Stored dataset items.
────────────────────────────────────────
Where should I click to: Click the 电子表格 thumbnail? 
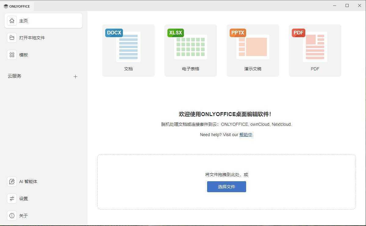pos(190,46)
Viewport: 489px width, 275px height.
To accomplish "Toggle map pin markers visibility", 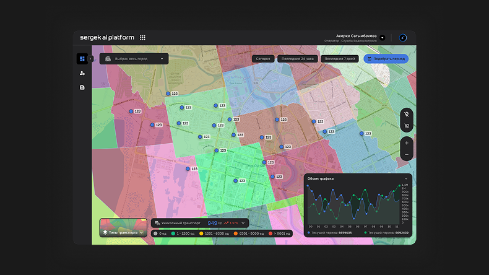I will (407, 114).

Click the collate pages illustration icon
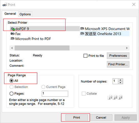pos(115,97)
────────────────────────────────────────
Exercise brief. How many lines of the records contain the word "Click"? Give only the number.

Exercise answer. 2